I’m not a grumpy woman by nature, but Halloween isn’t exactly my favourite night of the year. I think I get more exercise on Halloween than I do pretty much any other evening. It almost feels like the kids are watching for the precise moment I decide to plonk my bum back on the sofa before ringing the doorbell again. Get up, Kady, you lazy cow. Like they know exactly how many croissants I had for breakfast.
And that’s before we even talk about the sweets. Giving sweets and chocolates away goes against every fibre of my being. If I go out and buy a bumper pack of lollipops or gummy bears, damn straight I’m eating all of them myself. That sugar is mine. I don’t want to share it with sticky-fingered little gremlins.
When I lived on my own for a while, Halloween night passed without incident. Nobody so much as approached the door. It came as something of a surprise, considering I lived in an otherwise busy neighbourhood. But I quite liked not having to sit in the dark and pretend I wasn’t home. (Don’t tell me you’ve never done that.)

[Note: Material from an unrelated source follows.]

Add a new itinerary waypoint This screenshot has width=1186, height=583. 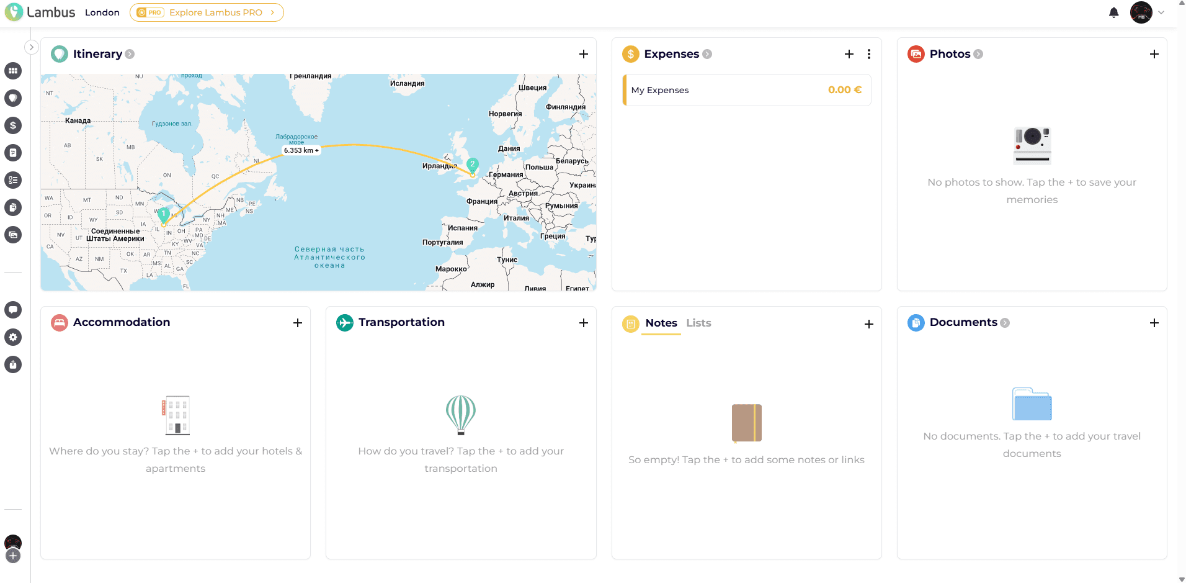coord(583,54)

At Mum and Dad’s place, seemingly every neighbour has at least one child they can wrap in loo roll and send out as a discount mummy. It can often be hard to tell whether that’s fake blood or crusted jam on their faces. So I have to get back into the spooky spirit and take door duty this year.
I’m not looking forward to it.
Would you be? Maybe this stems from the whole ‘deliberately childless’ thing, but seeing their faces light up like so many Halloween pumpkins just makes me less happy to be handing the goods over. This is probably the wrong time of year to feel like the Grinch, and the kids aren’t going to get the mixed metaphor.